Madre de los Desaparecidos
Seen in a distant land: a middle-aged woman holding a signboard with photos of her (presumably) two adult children, a daughter and a son. Only God, and a few Party officials, know what they have done. Snooped where they shouldn’t have snooped, took a picture of something forbidden, asked that prisoners be fed or peasant laborers be paid. Or perhaps something less noble: purse-snatchings or muggings or running drugs out of a neighboring country. Or maybe they were starting a business but lacked the Party connections of their rivals. For an unpopular person, all such crimes might have the same punishment. Then: doors felled late at night, bags over heads, camps in provinces where foreigners are forbidden to tread. And Mom at the gate in front of the City Center with a signboard.
There are no judges or lawyers in that country. Bureaucracies have Party appointees. A person without favorable Party connections might find himself without a driver’s license, or a travel permit, or a permit to own a telephone. Death by a thousand paper cuts.

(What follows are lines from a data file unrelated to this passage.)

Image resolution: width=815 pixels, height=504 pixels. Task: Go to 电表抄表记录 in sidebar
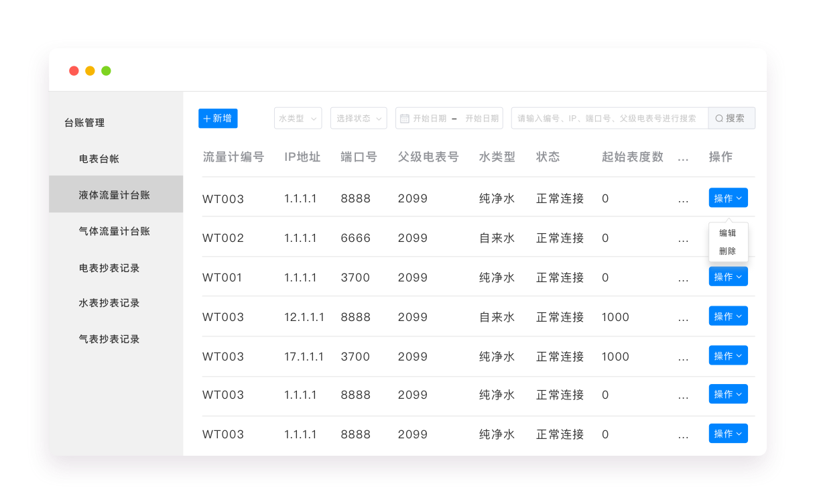point(109,268)
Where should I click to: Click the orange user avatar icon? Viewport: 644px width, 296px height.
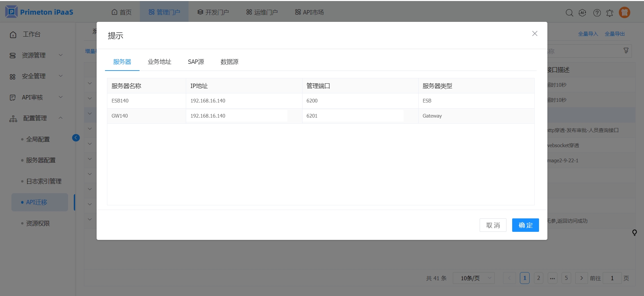[x=624, y=12]
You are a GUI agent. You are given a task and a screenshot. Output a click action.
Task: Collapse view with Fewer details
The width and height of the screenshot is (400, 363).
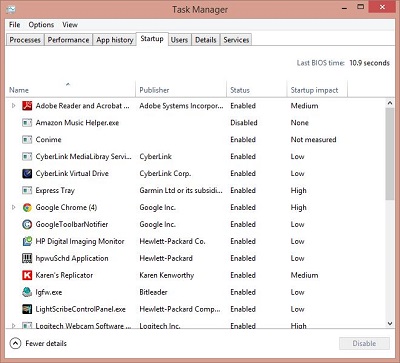point(38,343)
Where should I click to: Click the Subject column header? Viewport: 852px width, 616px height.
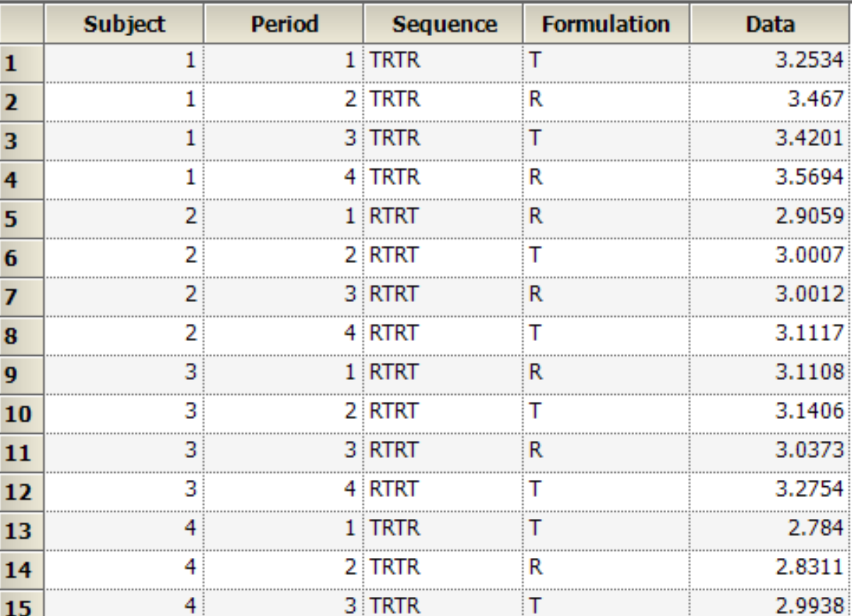coord(124,24)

The foreigner in that country lives a daily ritual of oblivion. He eats the exciting food and learns the language and rides the rickety public transit and writes funny missives to friends Back Home. He makes sweeping generalizations about the people: they talk excitedly or are quick to smile or make fun of his use of the the language. He does not consider that these wonderful people live always under that shadow. Then, one day, when jogging past the City Center, he sees una madre de los desaparecidos, with her signboard and vacant eyes.
And he thinks: Thank God this isn’t happening Back Home.